Havel’s Masterwork: The Power of the Powerless
A brief review of The Power of the Powerless, Václav Havel’s discussion of the meaning and importance of dissent in totalitarian societies.
Vaclav Havel’s Power of the Powerless (1978) explores the nature of totalitarian government in Czechoslovakia during the Soviet occupation. Havel offers a sustained meditation on the ways in which political persecution leads to silence, complicity, and obedience amongst the people. This behavior, in turn, deepens and extends the reach and power of despotic control. Those who refuse to parrot the regime, who speak the truth and live authentically, present an existential threat to totalitarian government and the ideology that sustains it.
Havel’s insights about late-stage totalitarianism (what he termed “post-totalitarian” society) are rooted in his particular circumstances, but apply equally to a wide variety of authoritarian regimes that employ the same tactics of control, censorship, and regulation in violating individual rights and freedoms.

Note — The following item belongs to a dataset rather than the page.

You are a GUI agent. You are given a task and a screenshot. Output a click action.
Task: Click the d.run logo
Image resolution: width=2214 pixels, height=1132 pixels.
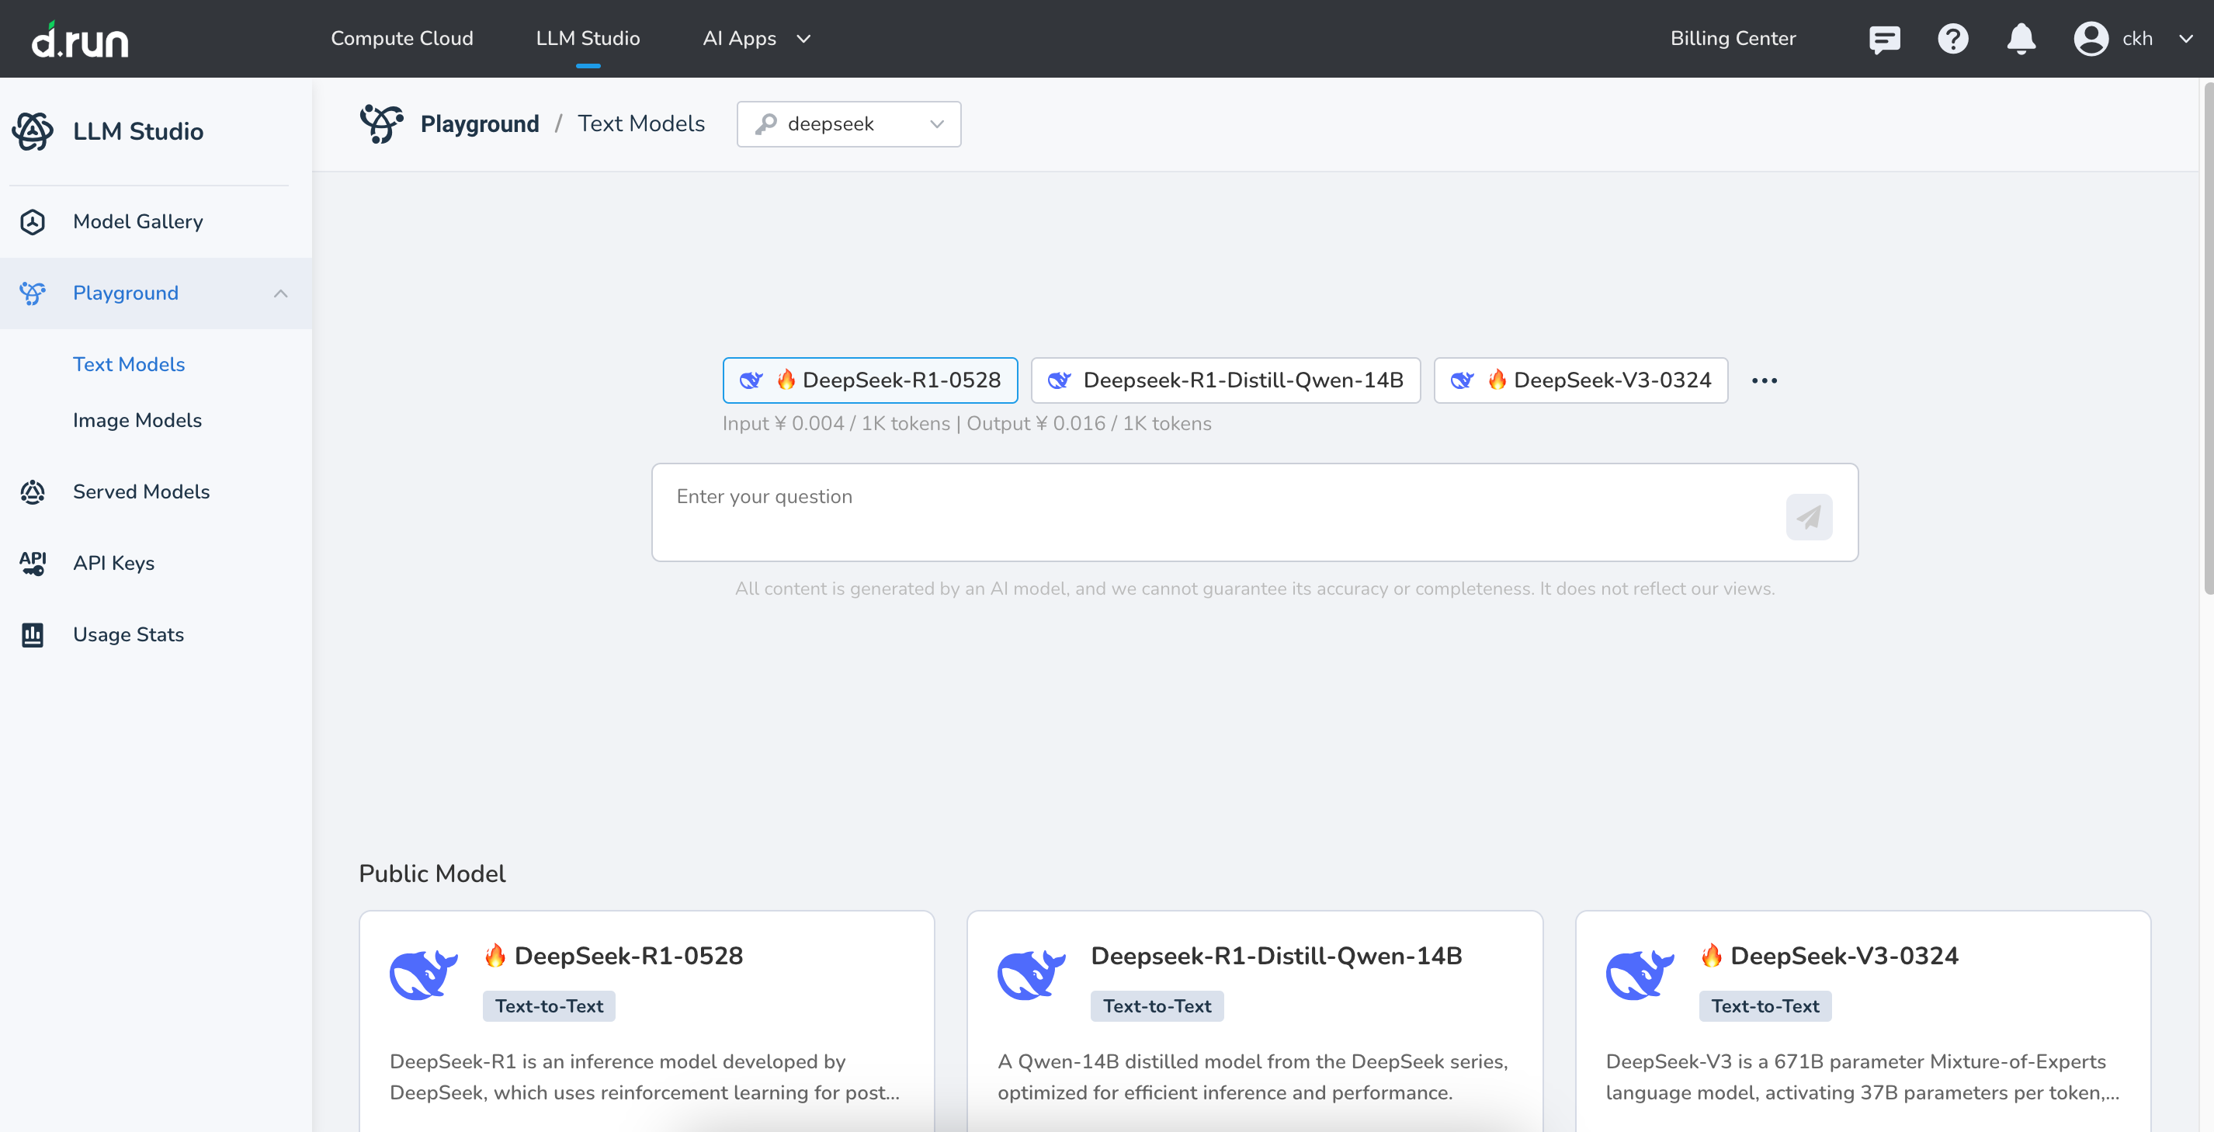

As punishment for writing The Power of the Powerless, Havel was followed, harrassed, repeatedly interrogated, and ultimately spent nearly 4 years in prison as a political dissident. After his release from prison he continued to write and speak in courageous opposition to the violations of individual rights in his country. Shortly after the Velvet Revolution (autumn 1989), Havel became president of Czechoslovakia, and then, in 1993, president of the newly-formed Czech Republic.
Between the aims of the post-totalitarian system and the aims of life there is a yawning abyss: while life, in its essence, moves towards plurality, diversity, independent self-constitution and self-organization, in short, towards the fulfilment of its own freedom, the post-totalitarian system demands conformity, uniformity, and discipline.